→ **GOAL OF THE EXERCISE**: Report how many lines in the records hold the string "magnifier"; give the number and nothing else.

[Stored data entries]
>>>

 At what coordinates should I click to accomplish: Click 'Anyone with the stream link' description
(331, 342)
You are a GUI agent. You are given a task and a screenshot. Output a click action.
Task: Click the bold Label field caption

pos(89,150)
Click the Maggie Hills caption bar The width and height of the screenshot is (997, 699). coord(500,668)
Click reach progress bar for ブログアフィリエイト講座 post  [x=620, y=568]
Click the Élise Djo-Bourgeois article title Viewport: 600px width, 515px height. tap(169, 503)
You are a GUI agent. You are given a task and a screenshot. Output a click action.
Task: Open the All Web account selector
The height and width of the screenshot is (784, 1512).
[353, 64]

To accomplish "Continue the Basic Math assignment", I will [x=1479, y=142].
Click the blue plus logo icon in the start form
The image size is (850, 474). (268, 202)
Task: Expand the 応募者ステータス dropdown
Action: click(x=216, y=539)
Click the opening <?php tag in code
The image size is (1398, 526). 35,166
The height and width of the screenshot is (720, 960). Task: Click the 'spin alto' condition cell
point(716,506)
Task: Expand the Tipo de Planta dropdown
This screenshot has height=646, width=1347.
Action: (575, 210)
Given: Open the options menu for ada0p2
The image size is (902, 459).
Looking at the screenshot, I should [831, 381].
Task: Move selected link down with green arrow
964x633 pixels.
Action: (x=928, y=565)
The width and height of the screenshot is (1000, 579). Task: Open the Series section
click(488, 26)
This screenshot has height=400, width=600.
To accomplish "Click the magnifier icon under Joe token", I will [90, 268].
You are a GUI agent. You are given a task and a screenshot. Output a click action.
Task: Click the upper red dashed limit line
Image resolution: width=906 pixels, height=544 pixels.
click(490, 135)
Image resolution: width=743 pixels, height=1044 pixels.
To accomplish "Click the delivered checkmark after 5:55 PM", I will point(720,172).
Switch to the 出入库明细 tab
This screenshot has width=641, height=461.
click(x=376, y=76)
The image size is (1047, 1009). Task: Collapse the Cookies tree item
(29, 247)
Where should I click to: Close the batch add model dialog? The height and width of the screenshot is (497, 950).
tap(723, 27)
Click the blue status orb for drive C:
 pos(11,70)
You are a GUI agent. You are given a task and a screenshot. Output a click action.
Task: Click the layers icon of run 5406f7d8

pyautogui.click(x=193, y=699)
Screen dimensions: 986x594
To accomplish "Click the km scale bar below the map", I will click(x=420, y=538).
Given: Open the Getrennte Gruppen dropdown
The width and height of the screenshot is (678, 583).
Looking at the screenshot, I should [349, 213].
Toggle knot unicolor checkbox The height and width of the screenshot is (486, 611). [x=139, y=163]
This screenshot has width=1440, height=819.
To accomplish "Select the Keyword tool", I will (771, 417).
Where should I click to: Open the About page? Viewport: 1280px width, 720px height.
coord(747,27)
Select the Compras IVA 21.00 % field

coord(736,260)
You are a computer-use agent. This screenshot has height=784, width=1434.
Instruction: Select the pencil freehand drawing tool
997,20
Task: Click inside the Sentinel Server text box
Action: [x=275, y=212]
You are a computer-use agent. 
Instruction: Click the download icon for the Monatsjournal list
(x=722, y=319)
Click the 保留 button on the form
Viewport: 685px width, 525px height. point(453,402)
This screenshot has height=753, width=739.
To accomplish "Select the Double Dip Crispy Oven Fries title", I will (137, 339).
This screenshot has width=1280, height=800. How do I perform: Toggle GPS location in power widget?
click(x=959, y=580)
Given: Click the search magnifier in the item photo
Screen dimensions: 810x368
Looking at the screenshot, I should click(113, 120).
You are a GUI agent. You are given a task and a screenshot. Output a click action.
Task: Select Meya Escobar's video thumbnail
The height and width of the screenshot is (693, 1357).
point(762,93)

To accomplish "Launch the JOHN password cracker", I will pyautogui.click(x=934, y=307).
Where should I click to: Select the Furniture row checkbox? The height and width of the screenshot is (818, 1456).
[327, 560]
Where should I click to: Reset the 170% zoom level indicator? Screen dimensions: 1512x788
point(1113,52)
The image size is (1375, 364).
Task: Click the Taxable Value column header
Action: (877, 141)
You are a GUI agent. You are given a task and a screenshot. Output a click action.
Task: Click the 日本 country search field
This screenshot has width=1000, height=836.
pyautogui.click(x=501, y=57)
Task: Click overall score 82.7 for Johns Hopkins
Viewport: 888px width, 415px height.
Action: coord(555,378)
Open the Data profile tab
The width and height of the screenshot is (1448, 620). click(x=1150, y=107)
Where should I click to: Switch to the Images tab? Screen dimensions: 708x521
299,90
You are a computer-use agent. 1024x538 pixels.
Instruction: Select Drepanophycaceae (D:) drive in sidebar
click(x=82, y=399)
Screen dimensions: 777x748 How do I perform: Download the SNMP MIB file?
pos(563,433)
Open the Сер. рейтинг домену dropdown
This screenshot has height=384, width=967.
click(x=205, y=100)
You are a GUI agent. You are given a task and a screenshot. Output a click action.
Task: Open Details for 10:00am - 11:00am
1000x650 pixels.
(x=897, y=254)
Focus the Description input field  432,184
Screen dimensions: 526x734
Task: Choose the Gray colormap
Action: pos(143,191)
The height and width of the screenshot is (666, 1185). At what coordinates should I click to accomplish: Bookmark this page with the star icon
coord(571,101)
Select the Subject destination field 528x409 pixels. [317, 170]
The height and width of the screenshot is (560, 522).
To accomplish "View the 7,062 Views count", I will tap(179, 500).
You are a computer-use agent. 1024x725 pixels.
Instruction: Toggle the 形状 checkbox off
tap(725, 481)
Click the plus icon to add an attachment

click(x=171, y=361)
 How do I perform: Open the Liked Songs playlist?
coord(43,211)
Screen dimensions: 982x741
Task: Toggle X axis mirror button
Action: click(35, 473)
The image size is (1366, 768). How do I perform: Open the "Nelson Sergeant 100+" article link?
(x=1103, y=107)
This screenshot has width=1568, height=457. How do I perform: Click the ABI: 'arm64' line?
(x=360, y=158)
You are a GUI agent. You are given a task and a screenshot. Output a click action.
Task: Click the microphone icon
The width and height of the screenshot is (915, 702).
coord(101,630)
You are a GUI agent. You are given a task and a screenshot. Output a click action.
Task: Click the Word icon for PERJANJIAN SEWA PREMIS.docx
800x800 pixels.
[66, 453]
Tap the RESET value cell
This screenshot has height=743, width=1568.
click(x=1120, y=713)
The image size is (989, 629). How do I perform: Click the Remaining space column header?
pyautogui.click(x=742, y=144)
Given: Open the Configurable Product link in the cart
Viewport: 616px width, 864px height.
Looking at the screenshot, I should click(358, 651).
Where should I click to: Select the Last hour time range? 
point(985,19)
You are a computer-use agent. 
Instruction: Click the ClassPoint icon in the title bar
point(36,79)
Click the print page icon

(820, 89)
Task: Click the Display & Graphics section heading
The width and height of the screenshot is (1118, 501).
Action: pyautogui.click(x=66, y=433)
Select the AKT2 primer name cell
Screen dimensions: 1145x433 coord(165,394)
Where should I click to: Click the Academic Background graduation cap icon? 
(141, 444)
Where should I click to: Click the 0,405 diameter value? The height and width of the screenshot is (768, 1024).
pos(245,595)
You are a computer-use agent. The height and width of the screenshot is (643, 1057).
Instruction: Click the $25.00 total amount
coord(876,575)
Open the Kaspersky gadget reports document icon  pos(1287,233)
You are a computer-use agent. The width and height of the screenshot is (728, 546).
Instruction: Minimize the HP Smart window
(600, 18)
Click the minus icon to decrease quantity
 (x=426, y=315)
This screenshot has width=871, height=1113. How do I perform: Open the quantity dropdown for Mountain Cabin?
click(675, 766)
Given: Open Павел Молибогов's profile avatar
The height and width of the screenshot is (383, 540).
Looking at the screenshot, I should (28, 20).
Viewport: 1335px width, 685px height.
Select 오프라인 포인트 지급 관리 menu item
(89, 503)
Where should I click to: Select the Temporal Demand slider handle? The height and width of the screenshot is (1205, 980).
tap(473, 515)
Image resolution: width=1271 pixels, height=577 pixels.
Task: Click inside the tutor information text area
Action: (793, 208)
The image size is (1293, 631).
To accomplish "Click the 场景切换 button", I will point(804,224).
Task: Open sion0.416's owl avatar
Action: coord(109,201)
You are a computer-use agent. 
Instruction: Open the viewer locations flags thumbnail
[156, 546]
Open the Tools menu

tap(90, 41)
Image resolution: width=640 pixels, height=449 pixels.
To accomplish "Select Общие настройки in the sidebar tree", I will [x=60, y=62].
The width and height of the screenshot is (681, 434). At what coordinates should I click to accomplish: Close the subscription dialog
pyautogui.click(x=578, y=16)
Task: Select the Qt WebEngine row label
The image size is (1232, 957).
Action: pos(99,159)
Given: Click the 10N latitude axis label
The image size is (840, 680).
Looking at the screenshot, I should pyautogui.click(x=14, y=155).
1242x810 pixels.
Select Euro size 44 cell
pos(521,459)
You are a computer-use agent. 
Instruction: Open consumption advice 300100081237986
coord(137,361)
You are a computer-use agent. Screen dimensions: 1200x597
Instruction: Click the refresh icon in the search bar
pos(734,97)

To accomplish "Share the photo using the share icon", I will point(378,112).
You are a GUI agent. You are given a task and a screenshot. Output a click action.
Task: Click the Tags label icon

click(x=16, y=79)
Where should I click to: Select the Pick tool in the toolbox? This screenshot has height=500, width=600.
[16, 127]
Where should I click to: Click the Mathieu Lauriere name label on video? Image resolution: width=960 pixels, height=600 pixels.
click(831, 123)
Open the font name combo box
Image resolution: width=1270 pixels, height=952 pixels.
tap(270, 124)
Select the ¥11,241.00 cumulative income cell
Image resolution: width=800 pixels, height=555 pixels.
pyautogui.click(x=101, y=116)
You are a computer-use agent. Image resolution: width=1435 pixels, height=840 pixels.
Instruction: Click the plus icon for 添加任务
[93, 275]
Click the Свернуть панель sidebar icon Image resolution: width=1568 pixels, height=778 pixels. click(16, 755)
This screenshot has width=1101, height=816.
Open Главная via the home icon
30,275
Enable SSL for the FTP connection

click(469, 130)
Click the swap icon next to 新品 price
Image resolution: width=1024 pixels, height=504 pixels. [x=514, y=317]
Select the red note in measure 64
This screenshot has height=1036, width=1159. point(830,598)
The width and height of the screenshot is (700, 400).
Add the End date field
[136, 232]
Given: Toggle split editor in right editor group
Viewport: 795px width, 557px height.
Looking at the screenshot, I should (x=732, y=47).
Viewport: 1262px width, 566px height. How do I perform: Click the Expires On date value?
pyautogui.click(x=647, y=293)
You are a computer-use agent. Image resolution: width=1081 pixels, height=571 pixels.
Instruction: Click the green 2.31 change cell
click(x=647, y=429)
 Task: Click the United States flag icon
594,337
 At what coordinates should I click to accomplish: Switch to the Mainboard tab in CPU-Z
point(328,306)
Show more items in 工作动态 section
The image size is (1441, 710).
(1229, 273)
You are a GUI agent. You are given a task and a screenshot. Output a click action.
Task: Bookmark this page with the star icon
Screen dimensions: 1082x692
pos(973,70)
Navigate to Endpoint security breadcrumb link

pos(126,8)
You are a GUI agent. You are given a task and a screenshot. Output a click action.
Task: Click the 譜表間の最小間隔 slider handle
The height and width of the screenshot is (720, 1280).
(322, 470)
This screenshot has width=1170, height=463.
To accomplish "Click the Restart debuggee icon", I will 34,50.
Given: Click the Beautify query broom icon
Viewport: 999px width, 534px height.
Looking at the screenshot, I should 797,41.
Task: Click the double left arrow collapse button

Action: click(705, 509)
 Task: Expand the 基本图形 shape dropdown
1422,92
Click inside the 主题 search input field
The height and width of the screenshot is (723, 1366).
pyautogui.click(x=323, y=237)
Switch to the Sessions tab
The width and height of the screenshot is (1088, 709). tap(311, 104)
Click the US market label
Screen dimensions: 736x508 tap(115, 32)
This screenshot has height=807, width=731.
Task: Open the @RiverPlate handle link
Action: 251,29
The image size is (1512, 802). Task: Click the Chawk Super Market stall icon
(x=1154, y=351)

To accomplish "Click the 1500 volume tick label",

<<<

→ **SOLUTION BELOW**: 2